EXCERPTED TEXT:
^^^^^^^^

Instead of betting everything on one "perfect" product, smart entrepreneurs build multiple smaller bets. They create simple versions of different solutions and see which ones gain natural traction.
Take James Clear before Atomic Habits became a phenomenon. He didn't start with a grand marketing plan for a bestselling book.
He wrote hundreds of blog posts, tested different ideas about habit formation, and watched which concepts resonated most with his audience. The book that eventually sold millions of copies grew organically from what was already working.
This approach teaches you something no amount of market research can: what customers actually do versus what they say they want. When you build multiple products, you stop guessing and start learning.
The Tipping Point Framework
But how do you know when you've found "the one"—the product that's ready for serious marketing investment? Here are the specific metrics that signal it's time to scale:
Organic Word-of-Mouth: Are people sharing your product without you asking? If your Net Promoter Score is below 50, you're not ready for paid acquisition yet.

^^^^^^^^

EXCERPTED DATA:
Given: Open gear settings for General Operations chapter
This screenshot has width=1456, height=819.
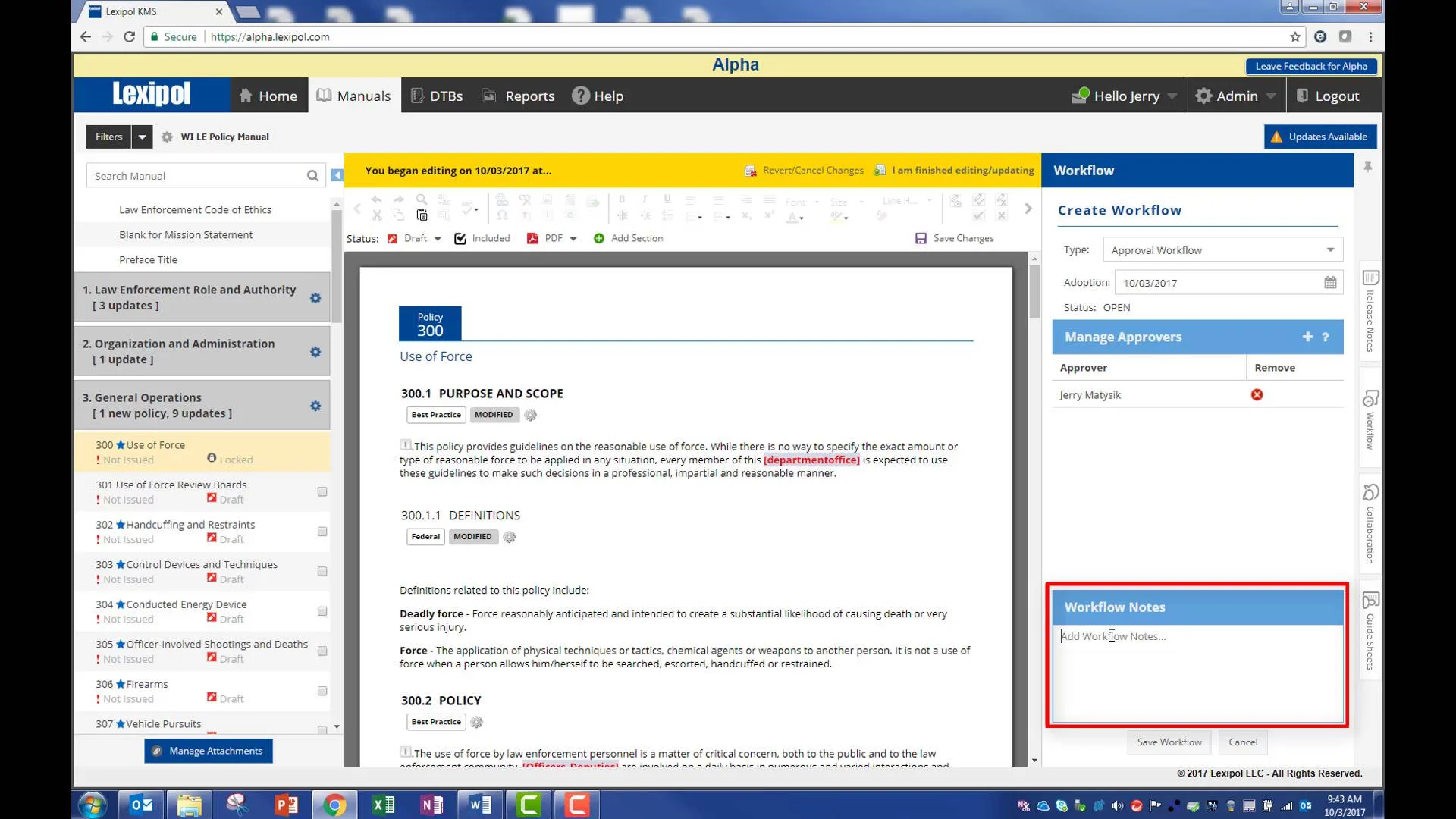Looking at the screenshot, I should (x=315, y=406).
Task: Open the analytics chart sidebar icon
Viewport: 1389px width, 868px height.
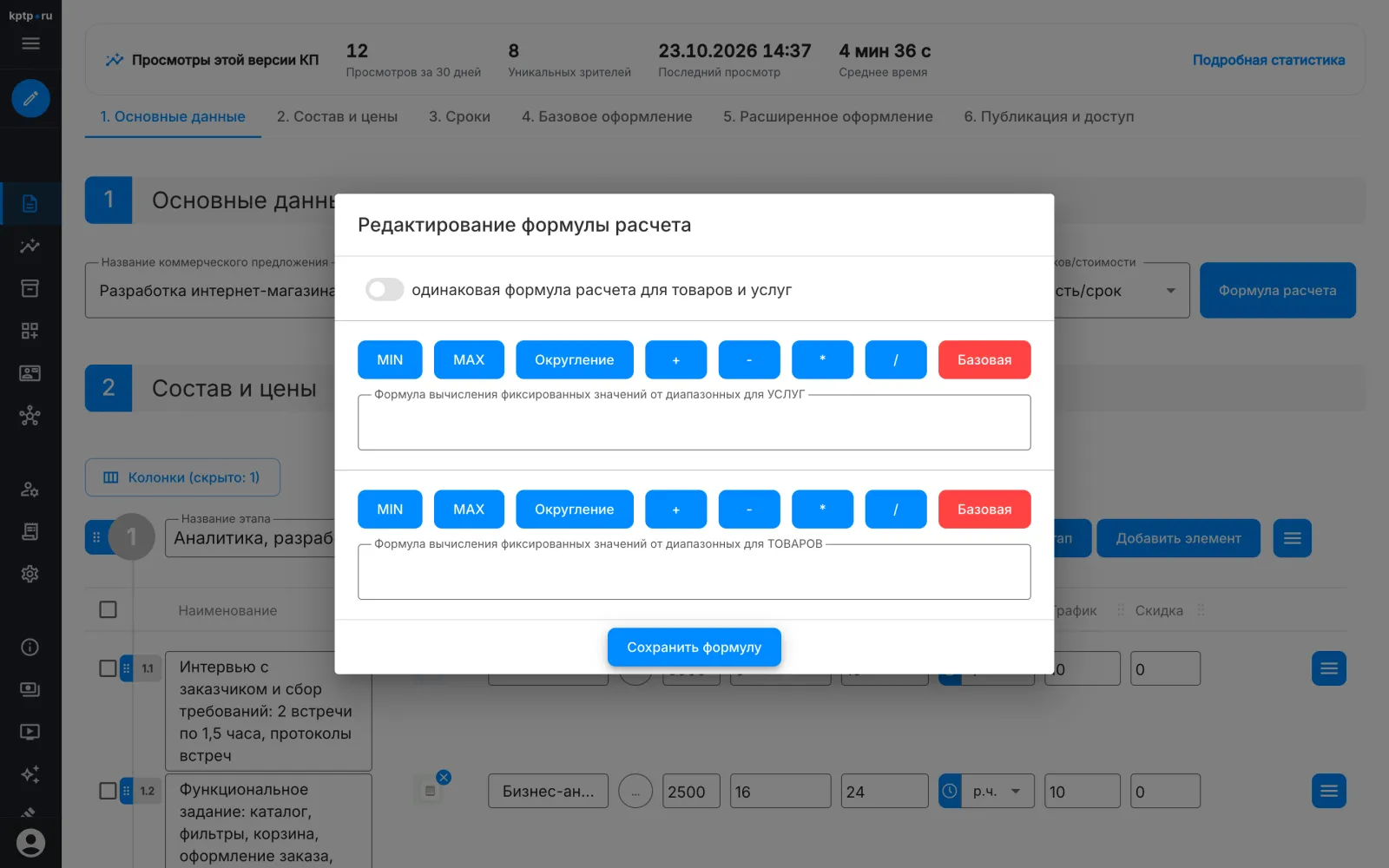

^^^^^^^^

JOBS:
a - Echo the passage on testing multiple products from "Instead of betting" to "and start learning.".
b - In the passage on testing multiple products, what Net Promoter Score signals that you are not yet ready for paid acquisition?
c - Carry the passage on testing multiple products forward from its last sentence.
The listing is separate material, unrelated to the passage on testing multiple products.

THE RESPONSES:
a -
Instead of betting everything on one "perfect" product, smart entrepreneurs build multiple smaller bets. They create simple versions of different solutions and see which ones gain natural traction.
Take James Clear before Atomic Habits became a phenomenon. He didn't start with a grand marketing plan for a bestselling book.
He wrote hundreds of blog posts, tested different ideas about habit formation, and watched which concepts resonated most with his audience. The book that eventually sold millions of copies grew organically from what was already working.
This approach teaches you something no amount of market research can: what customers actually do versus what they say they want. When you build multiple products, you stop guessing and start learning.

b - A score below 50.

c -
Repeat Purchase Rate: For physical products, aim for 30%+ repeat customers within 90 days. For software, look for 40%+ monthly active usage among new signups.
Low-Friction Sales: When people buy without extensive nurturing, you've hit something. One creator I know launched a course that got 200 sales in 10 days with minimal marketing—a clear signal the market was hungry for that specific solution.
Retention Before Acquisition: If you can't keep the customers you already have, getting more won't solve your problem. Focus on monthly churn rates below 5% for subscription products before scaling ads.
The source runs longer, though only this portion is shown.